In Argentina, they’re calling it “The Cordoba Effect” – Police are walking off the job on strike, and mobs are running wild, looting stores and businesses. At least five people are dead and hundreds are injured as violence infects 19 of Argentina’s 23 provinces.
Here’s how it looked in Concordia, where one person was killed in the melee.
How it started: Last week in the city of Cordoba, cops went on strike and people beaten down by years of a lackluster economy formed and attacked supermarkets and storefronts, as well as beat people in the streets. The regional governor had no choice but to double the officers’ pay to get them back on the job to restore order.
But that planted a seed in the thoughts of police throughout the country. Like the general populace cops have been struggling for years in a lackluster economy. They’re earning base salaries of about A$1,000 per month. With consumer prices rising at more than 25 percent a year, the idea of going on strike for raises of 50 to 100 percent doesn’t seem like a rash act.

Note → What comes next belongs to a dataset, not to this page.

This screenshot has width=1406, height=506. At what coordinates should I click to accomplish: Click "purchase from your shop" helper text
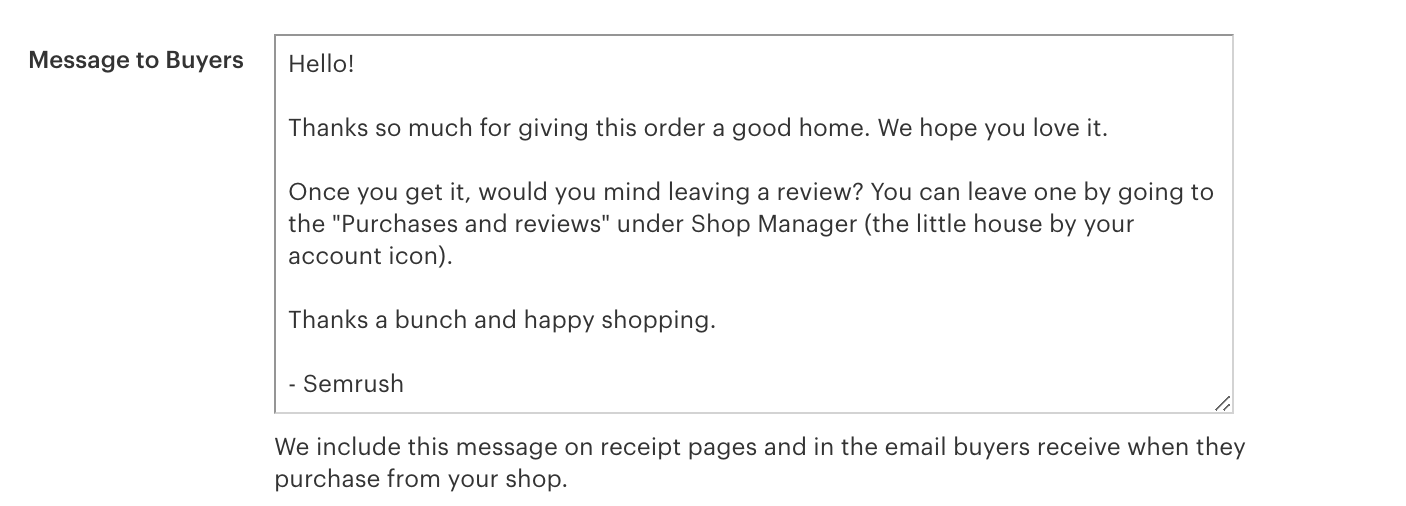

Most Buenos Aires officers agreed to a raise that brought entry-level salaries up to 8,570 pesos, or A$1500. The deal comes just in time for Tuesday’s 30th anniversary of the swearing-in of President Raul Alfonsin, which makes the end of Argentina's 1976 – 1983 dictatorship. But outside the capital, thousands of homes and stores have been robbed in what the Fernandez government’s cabinet chief Jorge Capitanich calls “treason” designed to create chaos on the day Argentina should be celebrating three decades of democracy.